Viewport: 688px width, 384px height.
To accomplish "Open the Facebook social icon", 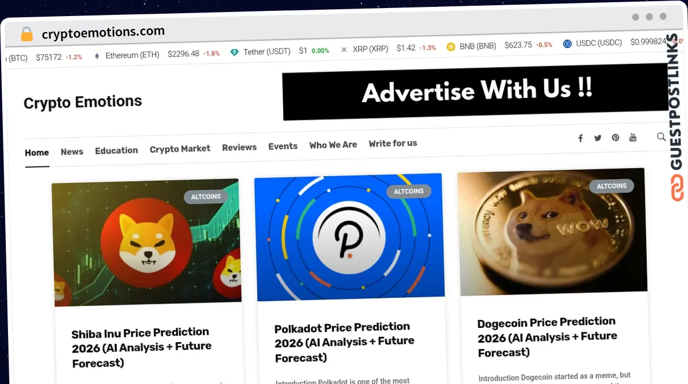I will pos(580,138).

━━━━━━━━━━━━━━━━━━━━━━━━━━━━━━

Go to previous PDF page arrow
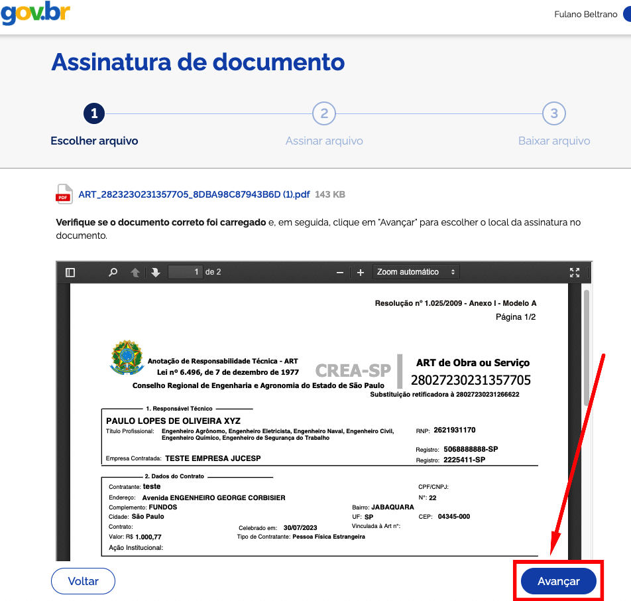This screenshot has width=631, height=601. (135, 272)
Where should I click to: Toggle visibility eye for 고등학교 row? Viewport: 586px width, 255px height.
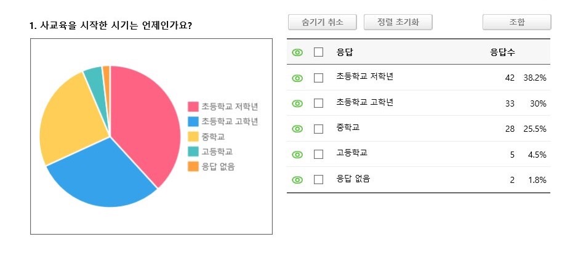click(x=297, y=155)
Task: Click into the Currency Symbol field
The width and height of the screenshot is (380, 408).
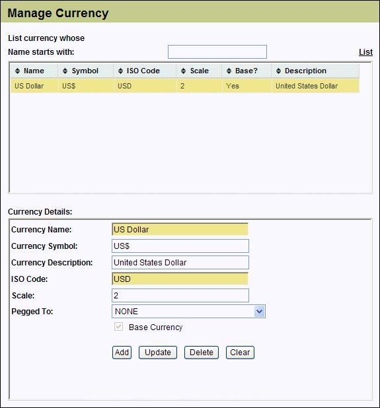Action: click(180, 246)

━━━━━━━━━━━━━━━━━━━━━━━━━━━━━━

#### [What to do]
Above are some records; quote exactly and only the lines that begin at the line containing "Go to previous PDF page arrow" and stop after the line containing "Task: Click into the Currency Symbol field", leaving out the pictures.

#### [Answer]
Go to previous PDF page arrow
This screenshot has width=631, height=601. (135, 272)
Where should I click to: Toggle visibility eye for 고등학교 row? Viewport: 586px width, 255px height.
click(x=297, y=155)
Task: Click into the Currency Symbol field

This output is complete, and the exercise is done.